PASSAGE:
That Valentine’s Day, I saw a segment on television about keeping the spice in your marriage. The woman on the program suggested you leave a lipstick kiss on your husband’s windshield so he’d know you still had passion in your relationship. I put on some bright red lipstick and planted a big one on the glass in front of the driver’s side.

I got passion, all right, but it wasn’t the romantic kind. David went out to the garage, and then burst back into the house.

“You’ve marked my car! You’ve marked my PT Cruiser.”

I grabbed a Kleenex and wiped the lipstick off my rival.

“He’s mine,” I whispered.

Not long after that, my car was in the shop, so I had to drive the PT Cruiser. The narrow slit of a back window made it impossible to do anything safely except go forward.

“David,” I asked, “how do you drive this thing? You can’t see to back out.”

“I expect people to get out of the way.”

Who was this man?

Bad news came a short time later.

“Something terrible has happened,” David told me.

“Oh, my gosh, has someone died?”

“No. My PT Cruiser has been recalled.”

Such sorrow! Chrysler recalled every PT Cruiser built in the first two model years. More than 400,000 automobiles had to have their fuel tanks dropped six inches and foam spacers installed to keep the fuel pump from coming loose during a rollover.

David couldn’t believe his beloved car had a flaw. He took it down to the dealer, still in a state of disbelief.

When he got home, I figured he’d finally have something bad to say about the PT Cruiser.

“Shelley, do you know what would be nice?”

“Trading in your car?”

He looked shocked. “Of course not. I think you should get a PT Cruiser, too.”

DATASET SECTION:
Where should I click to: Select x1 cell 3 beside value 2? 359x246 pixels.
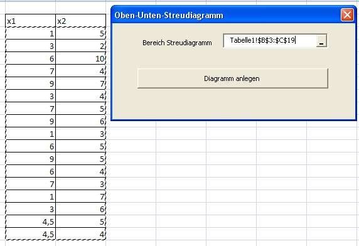pos(31,46)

WRITTEN INSTRUCTION: In the PT Cruiser story, what work did the recalled cars need? The data has no connection to the story.

REPLY: Their fuel tanks had to be dropped six inches and foam spacers installed to keep the fuel pump from coming loose during a rollover.